当前位置:网站首页>Five simple ways to troubleshoot with Stace
Five simple ways to troubleshoot with Stace
2022-07-07 17:58:00 【-Flying crane-】
I've always been surprised that few people realize that they can use Strace Everything you do . It has always been one of my first debugging tools , Because it is usually used by me Lunux Available on the system , And it can be used to solve such a wide range of problems .
strace What is it? ?
Strace It is a simple tool for tracking system calls of executable programs . In its simplest form , It can track a binary executable from beginning to end , And output a line of text , It contains system calls , Parameters and the return value of each system call in each process life cycle . And it can do more :
- It can filter based on a specified system call or a set of system calls .
- It can count the number of times a particular system call is used 、 The time spent and the number of successes and errors to analyze the use of system calls .
- It tracks the signals sent to the process .
- It can go through pid Attach to any running process .
If you have used other Unix System , This is similar to “truss". the other one ( More comprehensive ) yes Sun Of Dtrace.
How to use it ?
Only superficial research is done here , Importance comes in no order .
1. Find out which configuration file was read when the program started
Have you ever tried to figure out why some programs don't read the configuration files you think should be read ? Have to solve custom compiled or specific release versions from what you think “ error ” The location of the read configuration table ? The simple way :
$ strace php 2>&1 | grep php.ini
open("/usr/local/bin/php.ini", O_RDONLY) = -1 ENOENT (No such file or directory)
open("/usr/local/lib/php.ini", O_RDONLY) = 4
lstat64("/usr/local/lib/php.ini", {
st_mode=S_IFLNK|0777, st_size=27, ...}) = 0
readlink("/usr/local/lib/php.ini", "/usr/local/Zend/etc/php.ini", 4096) = 27
lstat64("/usr/local/Zend/etc/php.ini", {
st_mode=S_IFREG|0664, st_size=40971, ...}) = 0
So this version of PHP from /usr/local/lib/php.ini Read php.ini( But it first tries /usr/local/bin). If I only care about specific system calls , Then the more complicated method :
$ strace -e open php 2>&1 | grep php.ini
open("/usr/local/bin/php.ini", O_RDONLY) = -1 ENOENT (No such file or directory)
open("/usr/local/lib/php.ini", O_RDONLY) = 4
This same method can be applied to many other situations . Install multiple versions in different paths , And want to know exactly which version is loaded ? wait .
2. Why does this program not open my file ?
I once encountered a program , It silently refuses to read files that it does not have read permission , But you only find out after swearing for a long time , Because you once thought it didn't actually find this file . ok , You already know what to do :
$ strace -e open,access 2>&1 | grep your-filename
Find a open() or access() Failure of system call .

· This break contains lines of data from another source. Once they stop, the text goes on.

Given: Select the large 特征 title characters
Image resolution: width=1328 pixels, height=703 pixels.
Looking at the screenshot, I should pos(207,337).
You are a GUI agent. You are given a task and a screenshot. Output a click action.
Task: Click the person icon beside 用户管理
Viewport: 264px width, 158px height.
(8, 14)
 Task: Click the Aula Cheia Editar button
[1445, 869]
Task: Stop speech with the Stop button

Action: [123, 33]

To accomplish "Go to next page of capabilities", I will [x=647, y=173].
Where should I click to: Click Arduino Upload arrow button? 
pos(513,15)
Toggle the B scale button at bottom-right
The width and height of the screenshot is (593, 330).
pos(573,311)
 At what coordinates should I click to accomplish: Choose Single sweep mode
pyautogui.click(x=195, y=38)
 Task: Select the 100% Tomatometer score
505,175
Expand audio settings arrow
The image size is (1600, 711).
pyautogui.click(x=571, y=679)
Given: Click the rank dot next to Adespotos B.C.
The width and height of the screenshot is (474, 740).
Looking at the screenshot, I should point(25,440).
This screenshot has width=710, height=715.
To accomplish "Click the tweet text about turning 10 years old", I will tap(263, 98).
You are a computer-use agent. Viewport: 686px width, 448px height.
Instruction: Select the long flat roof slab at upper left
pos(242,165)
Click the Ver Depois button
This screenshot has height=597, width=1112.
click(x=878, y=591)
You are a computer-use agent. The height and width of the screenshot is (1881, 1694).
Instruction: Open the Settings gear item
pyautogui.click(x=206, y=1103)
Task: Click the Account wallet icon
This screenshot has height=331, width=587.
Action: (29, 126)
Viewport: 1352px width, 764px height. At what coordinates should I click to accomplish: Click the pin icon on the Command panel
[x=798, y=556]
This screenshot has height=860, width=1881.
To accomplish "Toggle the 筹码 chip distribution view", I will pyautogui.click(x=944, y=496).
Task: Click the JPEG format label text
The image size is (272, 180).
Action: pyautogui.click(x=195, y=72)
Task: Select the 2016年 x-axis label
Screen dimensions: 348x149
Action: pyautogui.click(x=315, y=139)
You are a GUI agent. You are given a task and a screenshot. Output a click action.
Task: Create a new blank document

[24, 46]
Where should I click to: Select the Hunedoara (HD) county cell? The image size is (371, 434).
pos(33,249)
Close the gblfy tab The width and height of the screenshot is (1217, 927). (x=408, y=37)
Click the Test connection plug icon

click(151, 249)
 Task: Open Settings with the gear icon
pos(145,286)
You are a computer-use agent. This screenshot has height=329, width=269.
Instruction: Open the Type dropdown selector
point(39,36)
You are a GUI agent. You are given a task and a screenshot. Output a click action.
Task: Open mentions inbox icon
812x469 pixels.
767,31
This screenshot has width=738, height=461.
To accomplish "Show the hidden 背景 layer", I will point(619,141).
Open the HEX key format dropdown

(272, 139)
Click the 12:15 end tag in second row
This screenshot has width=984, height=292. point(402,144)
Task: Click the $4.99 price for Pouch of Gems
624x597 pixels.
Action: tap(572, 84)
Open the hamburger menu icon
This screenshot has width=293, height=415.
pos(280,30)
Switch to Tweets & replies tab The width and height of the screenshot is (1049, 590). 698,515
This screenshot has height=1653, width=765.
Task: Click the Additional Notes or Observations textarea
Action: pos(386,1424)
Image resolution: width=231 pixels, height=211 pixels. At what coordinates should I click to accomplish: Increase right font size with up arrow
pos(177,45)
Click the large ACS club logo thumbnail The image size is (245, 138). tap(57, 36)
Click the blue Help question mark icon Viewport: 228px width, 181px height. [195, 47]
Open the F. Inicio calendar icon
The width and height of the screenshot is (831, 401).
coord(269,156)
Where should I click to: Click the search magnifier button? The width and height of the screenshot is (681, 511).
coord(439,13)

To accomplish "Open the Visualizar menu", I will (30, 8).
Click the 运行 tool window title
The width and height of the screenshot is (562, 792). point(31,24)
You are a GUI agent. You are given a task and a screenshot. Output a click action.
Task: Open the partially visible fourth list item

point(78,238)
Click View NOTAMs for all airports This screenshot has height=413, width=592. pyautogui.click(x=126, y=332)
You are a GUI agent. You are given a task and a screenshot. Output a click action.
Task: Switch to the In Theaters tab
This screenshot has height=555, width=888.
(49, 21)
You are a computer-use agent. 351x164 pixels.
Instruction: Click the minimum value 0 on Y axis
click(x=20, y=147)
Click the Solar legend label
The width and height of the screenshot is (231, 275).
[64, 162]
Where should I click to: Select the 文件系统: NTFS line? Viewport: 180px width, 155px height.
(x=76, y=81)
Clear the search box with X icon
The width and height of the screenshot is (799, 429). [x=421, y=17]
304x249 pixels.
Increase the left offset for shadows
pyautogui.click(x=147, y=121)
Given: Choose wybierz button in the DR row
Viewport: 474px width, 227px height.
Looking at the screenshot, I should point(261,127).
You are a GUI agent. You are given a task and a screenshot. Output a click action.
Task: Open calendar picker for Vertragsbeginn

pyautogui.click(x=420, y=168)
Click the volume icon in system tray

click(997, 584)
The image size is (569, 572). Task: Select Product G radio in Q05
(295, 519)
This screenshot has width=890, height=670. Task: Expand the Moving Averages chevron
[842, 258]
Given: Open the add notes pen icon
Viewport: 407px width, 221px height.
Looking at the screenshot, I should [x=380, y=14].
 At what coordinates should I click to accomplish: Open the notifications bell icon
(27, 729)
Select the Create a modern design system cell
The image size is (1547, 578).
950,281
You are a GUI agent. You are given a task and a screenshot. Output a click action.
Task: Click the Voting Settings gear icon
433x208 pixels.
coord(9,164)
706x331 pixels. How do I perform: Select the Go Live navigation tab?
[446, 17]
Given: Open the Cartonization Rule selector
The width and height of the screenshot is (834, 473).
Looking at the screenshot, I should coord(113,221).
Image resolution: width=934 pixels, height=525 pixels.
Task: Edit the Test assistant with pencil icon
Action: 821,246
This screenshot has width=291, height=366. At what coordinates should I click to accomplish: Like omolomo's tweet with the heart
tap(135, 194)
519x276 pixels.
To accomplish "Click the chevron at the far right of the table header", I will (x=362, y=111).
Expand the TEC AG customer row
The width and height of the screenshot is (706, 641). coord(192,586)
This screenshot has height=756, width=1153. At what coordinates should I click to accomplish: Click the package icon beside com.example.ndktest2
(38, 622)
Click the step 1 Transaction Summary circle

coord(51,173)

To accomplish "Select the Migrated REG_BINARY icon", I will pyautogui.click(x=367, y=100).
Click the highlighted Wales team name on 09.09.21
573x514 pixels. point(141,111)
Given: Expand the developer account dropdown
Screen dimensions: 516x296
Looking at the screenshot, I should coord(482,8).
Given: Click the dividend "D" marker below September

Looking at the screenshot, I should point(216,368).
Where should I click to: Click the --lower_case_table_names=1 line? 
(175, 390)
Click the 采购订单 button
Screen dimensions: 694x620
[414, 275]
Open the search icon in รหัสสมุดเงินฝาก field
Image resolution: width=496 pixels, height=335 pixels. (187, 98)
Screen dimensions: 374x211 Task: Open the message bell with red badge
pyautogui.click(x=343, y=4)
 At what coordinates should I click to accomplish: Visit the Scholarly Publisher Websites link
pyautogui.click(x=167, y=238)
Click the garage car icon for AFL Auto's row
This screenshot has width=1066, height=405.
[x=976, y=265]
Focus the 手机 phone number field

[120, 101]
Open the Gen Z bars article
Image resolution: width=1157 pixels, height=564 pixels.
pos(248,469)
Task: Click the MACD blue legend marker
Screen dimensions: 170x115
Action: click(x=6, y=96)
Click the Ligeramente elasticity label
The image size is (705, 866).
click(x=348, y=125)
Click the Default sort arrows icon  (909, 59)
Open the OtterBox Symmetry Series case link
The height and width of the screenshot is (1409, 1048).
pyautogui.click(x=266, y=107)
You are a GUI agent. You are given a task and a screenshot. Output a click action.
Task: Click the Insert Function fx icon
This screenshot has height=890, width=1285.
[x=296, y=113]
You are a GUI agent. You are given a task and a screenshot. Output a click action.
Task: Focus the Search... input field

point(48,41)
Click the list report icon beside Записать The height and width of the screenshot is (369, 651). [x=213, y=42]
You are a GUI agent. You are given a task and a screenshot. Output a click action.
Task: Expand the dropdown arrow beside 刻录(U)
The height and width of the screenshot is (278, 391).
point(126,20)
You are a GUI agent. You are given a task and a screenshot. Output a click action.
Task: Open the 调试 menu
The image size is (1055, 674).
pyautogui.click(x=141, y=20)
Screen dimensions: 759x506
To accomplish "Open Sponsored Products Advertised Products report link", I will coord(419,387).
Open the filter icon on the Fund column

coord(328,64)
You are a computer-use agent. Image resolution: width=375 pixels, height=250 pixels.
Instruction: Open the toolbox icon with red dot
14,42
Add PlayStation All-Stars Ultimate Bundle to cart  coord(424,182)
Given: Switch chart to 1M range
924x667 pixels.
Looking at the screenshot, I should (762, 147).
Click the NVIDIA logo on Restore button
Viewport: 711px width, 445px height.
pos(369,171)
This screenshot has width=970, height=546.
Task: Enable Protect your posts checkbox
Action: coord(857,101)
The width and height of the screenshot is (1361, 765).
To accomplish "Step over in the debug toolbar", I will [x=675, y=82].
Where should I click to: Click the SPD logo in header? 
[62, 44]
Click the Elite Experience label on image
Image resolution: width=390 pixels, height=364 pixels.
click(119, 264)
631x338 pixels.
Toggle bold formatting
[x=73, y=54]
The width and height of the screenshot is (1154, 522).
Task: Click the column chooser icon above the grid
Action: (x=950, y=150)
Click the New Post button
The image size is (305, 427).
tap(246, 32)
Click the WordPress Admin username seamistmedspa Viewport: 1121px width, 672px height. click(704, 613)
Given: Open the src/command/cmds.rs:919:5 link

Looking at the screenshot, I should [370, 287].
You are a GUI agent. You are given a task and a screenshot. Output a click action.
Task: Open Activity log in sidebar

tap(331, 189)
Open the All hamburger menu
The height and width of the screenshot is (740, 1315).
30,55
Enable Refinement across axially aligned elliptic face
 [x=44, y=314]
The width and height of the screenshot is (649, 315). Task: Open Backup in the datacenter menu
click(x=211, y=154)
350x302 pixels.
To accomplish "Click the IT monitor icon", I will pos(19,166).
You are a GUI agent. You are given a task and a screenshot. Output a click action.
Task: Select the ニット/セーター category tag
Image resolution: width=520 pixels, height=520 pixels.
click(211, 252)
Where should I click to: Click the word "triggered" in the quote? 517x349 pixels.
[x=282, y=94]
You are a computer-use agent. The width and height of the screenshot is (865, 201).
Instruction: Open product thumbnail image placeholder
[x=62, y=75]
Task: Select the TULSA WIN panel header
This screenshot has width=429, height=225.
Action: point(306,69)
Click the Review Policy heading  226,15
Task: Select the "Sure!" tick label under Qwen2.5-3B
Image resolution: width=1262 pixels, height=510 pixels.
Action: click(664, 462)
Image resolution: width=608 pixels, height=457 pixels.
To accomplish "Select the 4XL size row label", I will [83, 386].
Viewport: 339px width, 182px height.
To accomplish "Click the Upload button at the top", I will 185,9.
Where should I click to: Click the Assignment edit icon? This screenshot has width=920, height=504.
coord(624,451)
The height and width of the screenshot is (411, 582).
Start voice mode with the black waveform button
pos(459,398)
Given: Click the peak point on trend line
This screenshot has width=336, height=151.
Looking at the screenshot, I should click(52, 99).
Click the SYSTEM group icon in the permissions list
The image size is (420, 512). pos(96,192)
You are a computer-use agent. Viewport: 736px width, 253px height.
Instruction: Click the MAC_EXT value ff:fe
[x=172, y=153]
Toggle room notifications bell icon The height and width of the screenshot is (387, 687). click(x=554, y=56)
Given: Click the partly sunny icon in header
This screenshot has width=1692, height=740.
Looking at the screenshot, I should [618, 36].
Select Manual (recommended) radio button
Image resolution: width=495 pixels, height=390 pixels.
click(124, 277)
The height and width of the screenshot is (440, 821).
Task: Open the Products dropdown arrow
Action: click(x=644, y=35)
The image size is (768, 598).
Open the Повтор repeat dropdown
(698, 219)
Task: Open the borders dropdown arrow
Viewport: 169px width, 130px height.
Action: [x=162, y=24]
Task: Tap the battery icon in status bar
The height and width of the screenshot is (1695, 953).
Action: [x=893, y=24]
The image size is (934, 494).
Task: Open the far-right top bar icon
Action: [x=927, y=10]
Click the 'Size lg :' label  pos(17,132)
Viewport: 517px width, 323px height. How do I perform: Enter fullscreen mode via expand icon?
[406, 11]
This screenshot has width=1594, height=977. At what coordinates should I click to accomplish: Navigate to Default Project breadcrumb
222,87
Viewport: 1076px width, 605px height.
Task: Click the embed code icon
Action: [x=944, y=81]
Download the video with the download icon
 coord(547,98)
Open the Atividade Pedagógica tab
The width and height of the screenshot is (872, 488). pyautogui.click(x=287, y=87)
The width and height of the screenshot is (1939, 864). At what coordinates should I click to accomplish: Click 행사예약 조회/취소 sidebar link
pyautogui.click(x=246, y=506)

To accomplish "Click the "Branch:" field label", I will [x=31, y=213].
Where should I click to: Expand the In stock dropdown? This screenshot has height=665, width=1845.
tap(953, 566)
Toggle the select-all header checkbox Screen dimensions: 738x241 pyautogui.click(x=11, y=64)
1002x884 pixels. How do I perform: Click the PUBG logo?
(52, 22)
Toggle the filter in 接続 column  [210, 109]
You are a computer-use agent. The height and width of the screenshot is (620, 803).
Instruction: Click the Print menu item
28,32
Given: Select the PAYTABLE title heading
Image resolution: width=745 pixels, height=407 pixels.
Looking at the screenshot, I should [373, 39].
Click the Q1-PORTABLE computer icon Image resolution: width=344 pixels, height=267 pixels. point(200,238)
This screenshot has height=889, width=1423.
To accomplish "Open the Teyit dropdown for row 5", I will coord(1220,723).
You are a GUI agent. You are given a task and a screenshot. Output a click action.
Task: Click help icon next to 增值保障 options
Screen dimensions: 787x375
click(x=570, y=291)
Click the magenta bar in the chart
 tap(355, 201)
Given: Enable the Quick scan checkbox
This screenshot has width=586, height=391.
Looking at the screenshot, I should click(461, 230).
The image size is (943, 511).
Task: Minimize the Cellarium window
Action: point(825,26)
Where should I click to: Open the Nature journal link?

3. What is the process doing now ?
Once a process suddenly monopolized a large number CPU Do you ? Or a process seems to hang ? Then you find pid, And then do it :
[email protected]:~# strace -p 15427
Process 15427 attached - interrupt to quit
futex(0x402f4900, FUTEX_WAIT, 2, NULL
Process 15427 detached
ah . So in this case , It hangs on a call futex() in . By the way , under these circumstances , It doesn't tell us more —— Hang on futex It can be caused by many things ( Pay special effect is a kind of in linux The locking mechanism in the kernel ). The above is from normal work but idle Apache The subprocess is waiting to be processed by a request . however "trace -p" Very useful , Because it eliminates many guesses , And eliminate the need to restart the application to get more print logs ( Or recompile it ).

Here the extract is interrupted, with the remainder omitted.